Alcuni giovani rampolli, di famiglie benestanti, spensierati e belli (non proprio tutti) lasciano le loro famiglie per andare all’Università. Sono le nuove matricole. È questo l’incipit di Addio Giovinezza!
Tra camere in affitto, qualche lezione, ore di studio e soprattutto amori: anche nel 1927 era questa la vita degli universitari che, in quegli anni si stava già fascistizzando. Un film intriso di tristezza dove è ben evidente la gerarchizzazione sociale che fa da sfondo alla storia d’amore tra l’aitante Mario e l’ingenua Dorina: convinta di poterlo tenere vicino a sé per tutta la vita perché l’ama e gli rattoppa il guardaroba.
Mario però, non appena può, guarda e desidera Elena, la donna aristocratica che, stretta nella sua pelliccia, lo corteggia come vezzo. Un nome che ricorda, nell’immaginario europeo, la figura dell’eterna bellezza: iconograficamente portatrice di danni senza che sia lei a causarli. Infatti, dall’arrivo della libera e annoiata Elena tutto cambia nella vita dei giovani.
Genina, per rendere sintetici ma permanenti nella memoria certi episodi, fa uso del “montaggio parallelo tra la desolazione di Dorina, nel suo letto, e il primo incontro clandestino tra Elena e lo studente; il trasalimento di lei al chiudersi della porta di Mario, quando lui esce per un appuntamento con la rivale, bell’esempio di come il suono possa diventare funzione narrativa del cinema muto” (Paola Cristalli).
Dalla pièce crepuscolare di Sandro Camasio e Nino Oxilia sono state ispirate diverse versioni cinematografiche. Augusto Genina è stato il regista di questa commedia ben due volte: la prima nel 1918.
Genina in questo film ha aggiunto molti riferimenti agli anni venti e appunto all’ascesa del fascismo in Italia; basti pensare a come una donna altolocata impazzisca per Mario, un sempliciotto, ma grande sportivo. Oppure all’episodio del treno dove il povero Leone, per colpa della sua tremenda miopia, non riesce a sistemarsi; quando finalmente trova posto, guardando meglio, sobbalza schifato alla vista della donna africana che ha seduta accanto.

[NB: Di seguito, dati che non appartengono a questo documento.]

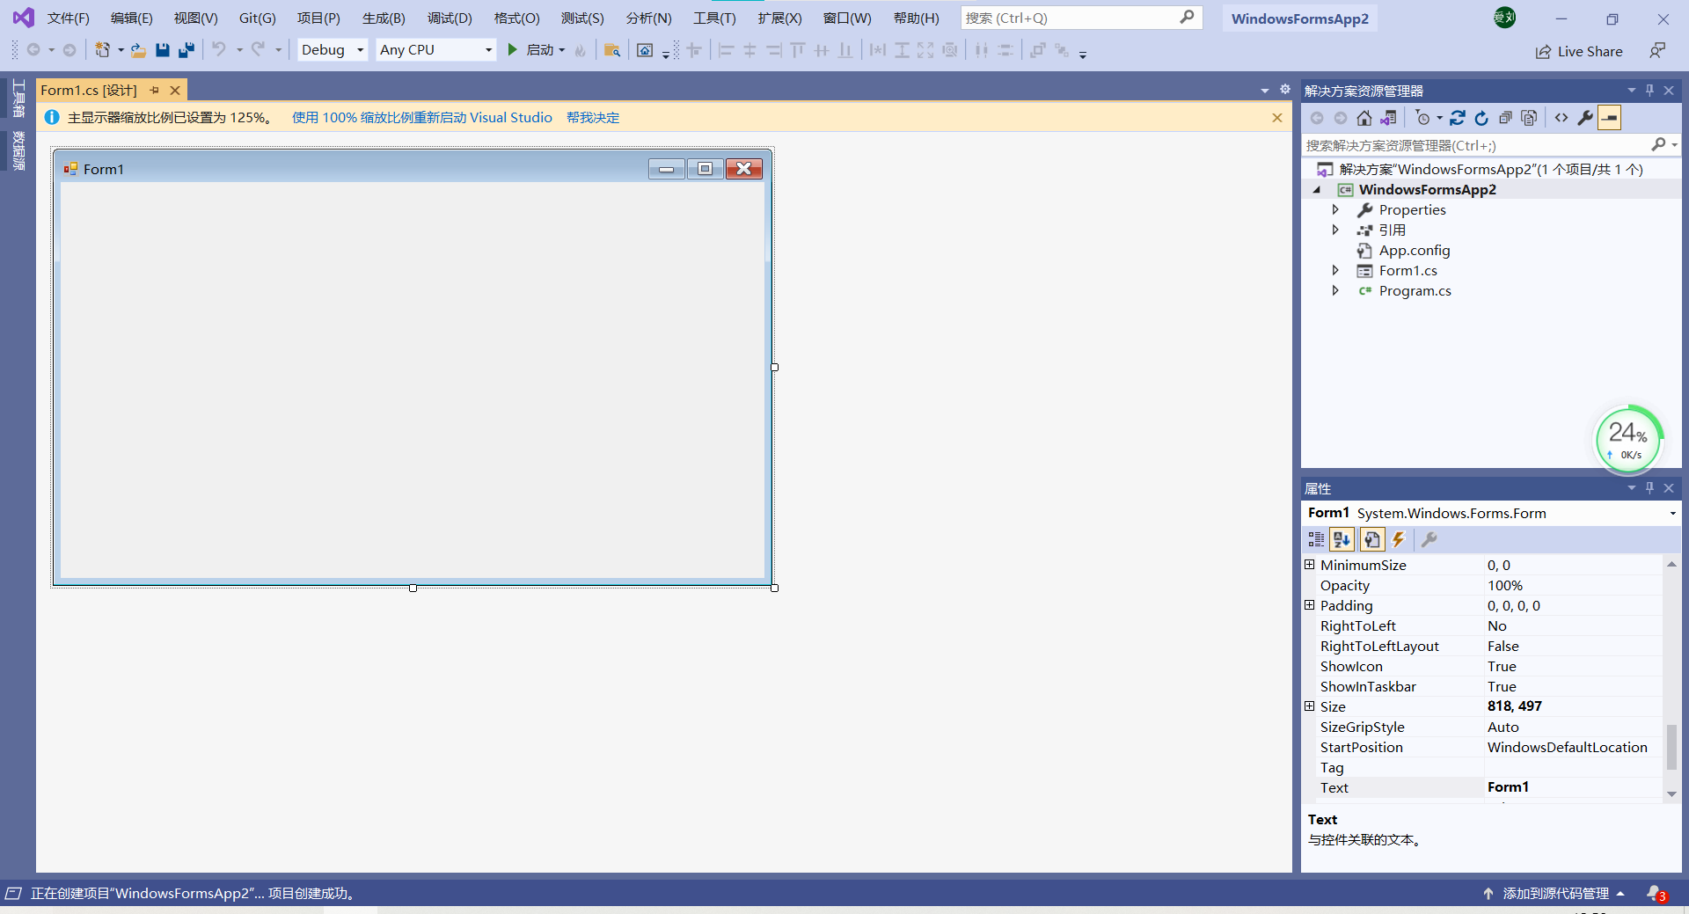Expand the Form1.cs tree node

coord(1336,270)

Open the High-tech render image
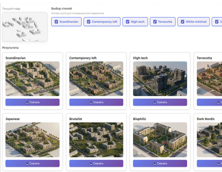[160, 79]
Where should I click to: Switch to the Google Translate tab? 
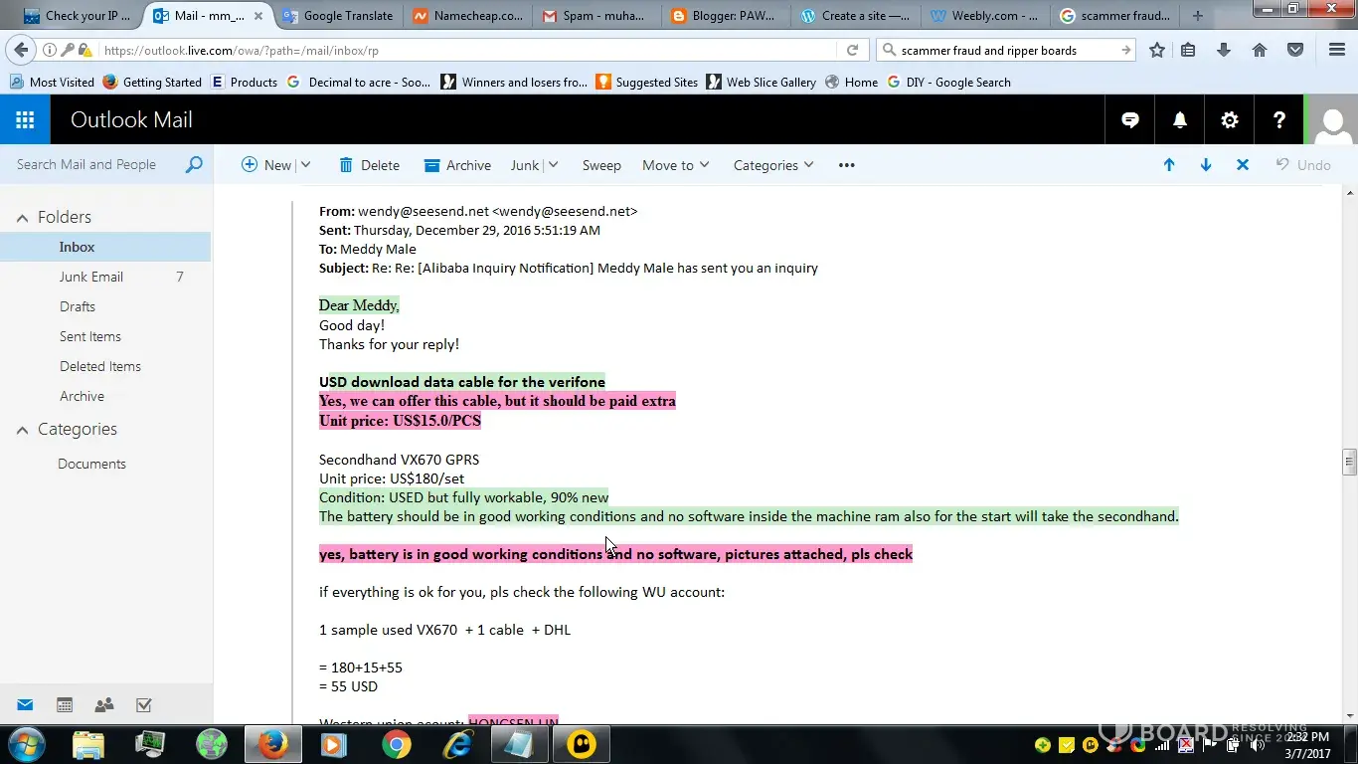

Un piccolo episodio che doveva far ridere, ma che è solo frutto di un razzismo che a quei tempi era “sempre più istituzionale”.
Genina sfrutta una serie di gag per illustrare quella che fu la vita studentesca degli uomini e rimarca anche la mancanza dei soldi: in un immaginario dove il consumismo non esisteva ancora in tutti i paesi e ceti sociali. Gli unici punti di vista femminili sono quelli delle padrone di casa o delle sarte: tutte comunque adatte solamente alla vita domestica. Donne senza alcuna prospettiva se non quella di trovare un uomo da accudire e a cui sottostare.
Stephen Horne ha eseguito un meraviglioso accompagnamento al pianoforte a cui, di tanto in tanto, soprattutto nei momenti di tristezza, ha incorporato simultaneamente il flauto.